Regarding limitations of our study, we enrolled a small sample size of relatively young adult participants. We did not include thermographic measurements of additional body regions (feet, hands, face) or measurement of the body core temperature, and these measurements could contribute to the evaluation of specific effects of chest compresses on the warmth balance. The HWPQ questionnaire is currently the only available instrument for the assessment of warmth perceptions, but the validity of the instrument has not yet been established, although the instrument has been utilized in several published studies [20, 21, 54, 55]. As in our previous studies [20, 21], we were not able to blind the sensory experience of the chest compress conditions when applied directly to the skin. The unblinding of the majority of participants at t2 might have biased the data on self-perceived warmth. In addition, it would be desirable to investigate the effects of regular chest compress applications.

5. Conclusion

Chest compresses with ginger and mustard powder have specific warmth inducing qualities when applied to the skin. Mustard appears to increase skin temperature and self-perceived warmth perception, whereas ginger appears to generate higher and longer-lasting self-perceived warming at the treated area. The duration of the warming effect of both substances beyond WA remains unknown. Further research is desirable to clarify whether the different thermogenic effects of ginger and mustard alter the outcome of clinical parameters in patients with respiratory infections and conditions.

Data Availability

The datasets and materials used during this study are available from the corresponding author upon reasonable request after August 2023.

Conflicts of Interest

The authors declare that there are no conflicts of interest.

Authors’ Contributions

JV contributed to the conception and design of the study, collection of data, analysis and interpretation of the data, and revising the manuscript. SK contributed to the analysis and interpretation of the data and drafting the manuscript. KV contributed to the conception and design of the study, interpretation of the data, and revising the manuscript. HS, MK, SJ, FB, and UW contributed to the supervision of data analysis and critically reviewed the manuscript for important intellectual content. All authors read and approved the final manuscript.

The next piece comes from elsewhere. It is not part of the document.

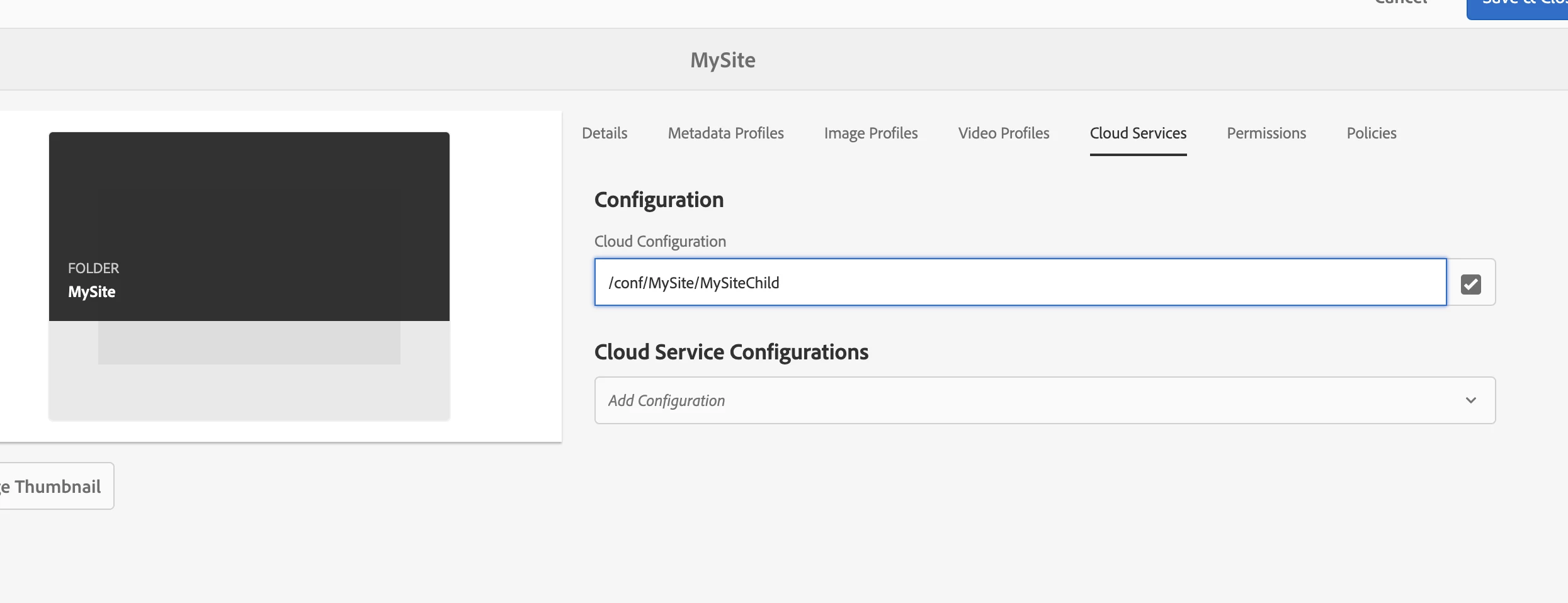Image resolution: width=1568 pixels, height=603 pixels.
Task: Go to the Video Profiles tab
Action: coord(1003,133)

The authors would like to express particular thanks to Eduard Helmert, Bernhard Deckers, and Jean Scherff of the ARCIM Institute (Filderstadt, Germany) for their support in collecting and processing the data and to Elaine C. Meyer (Boston Children’s Hospital, Center for Bioethics, Harvard Medical School, Boston, USA) for valuable discussion and proofreading of the manuscript. The study was funded by the nonprofit ARCIM Institute.